Diante desse tipo de situação, a concessionária tem o dever de criar sistemas de prevenção, seja reforçando as linhas já existentes, criando proteções ou sistemas de abastecimento alternativos. Ao menos um plano para evitar a repetição do ocorrido deveria ter sido apresentado. Nada disso ocorreu.
O serviço meteorologico registrou chuva na noite de sábado (27), às 23h, e novos registros na madrugada/manhã de domingo (28), com chuva entre 2h20 e 3h20, além de chuva fraca/chuviscos por volta de 6h30 a 7h06. Depois disso, o tempo ficou mais estável, com nuvens dispersas ou céu parcialmente nublado no restante da manhã e começo da tarde.

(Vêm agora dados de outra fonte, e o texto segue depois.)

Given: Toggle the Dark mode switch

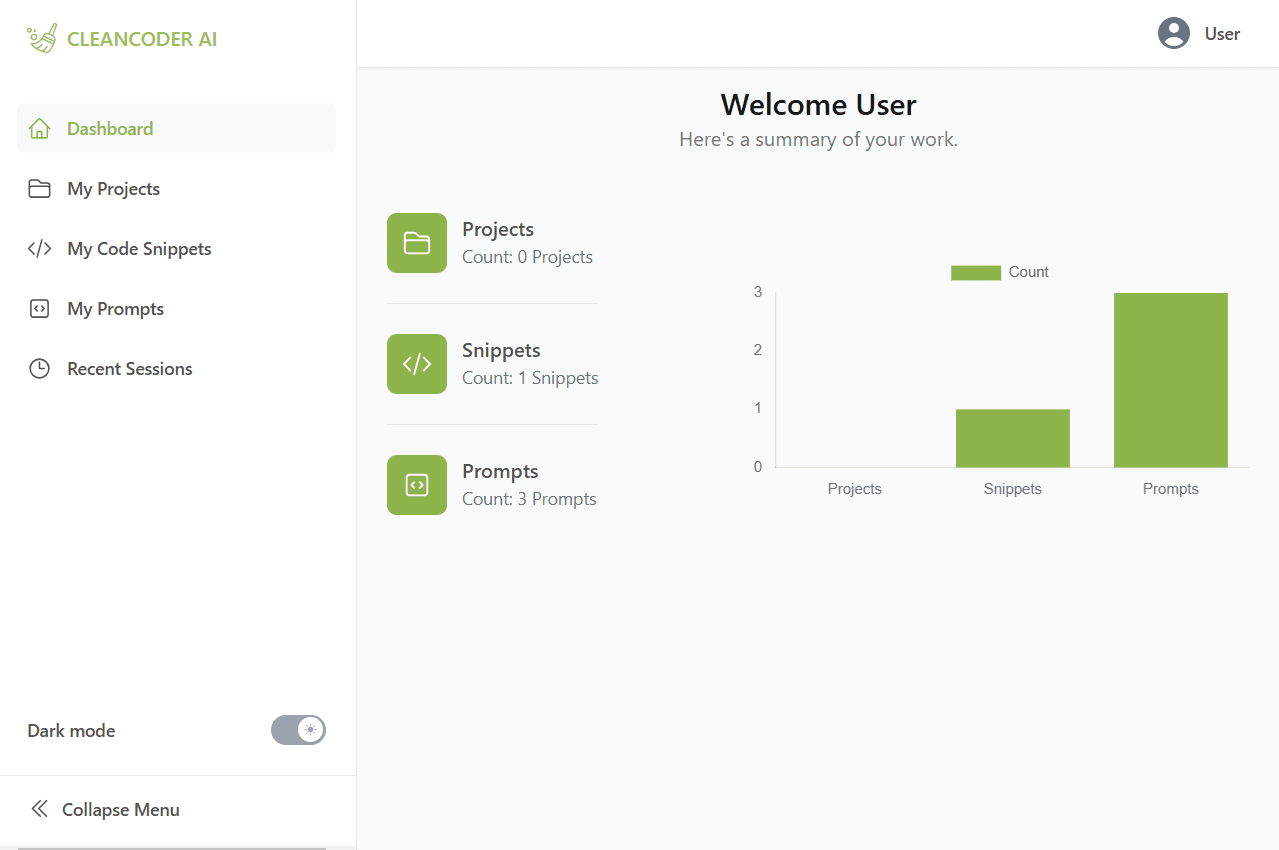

A informação divulgada pela empresa de que o fornecimento havia sido normalizado ainda pela manhã evidencia o transtorno relatado pelos moradores, que ficaram a noite e parte da manhã inteiras sem energia. Uma chuva fraca ou moderada, somada a ventos de 40 a 60 km/h, foi suficiente para expor a vulnerabilidade da rede elétrica em bairros populosos da capital. A falta de luz, mesmo por algumas horas, pode comprometer também os semáforos e a infraestrutura urbana.
A concessionária afirmou que não havia outras ocorrências registradas na cidade naquele momento. Porém, como não há investimento, a população corre o risco de novos apagões, o que mostra que as privatizações são apenas maneiras que os capitalistas encontraram de rapinar o bolso do trabalhador.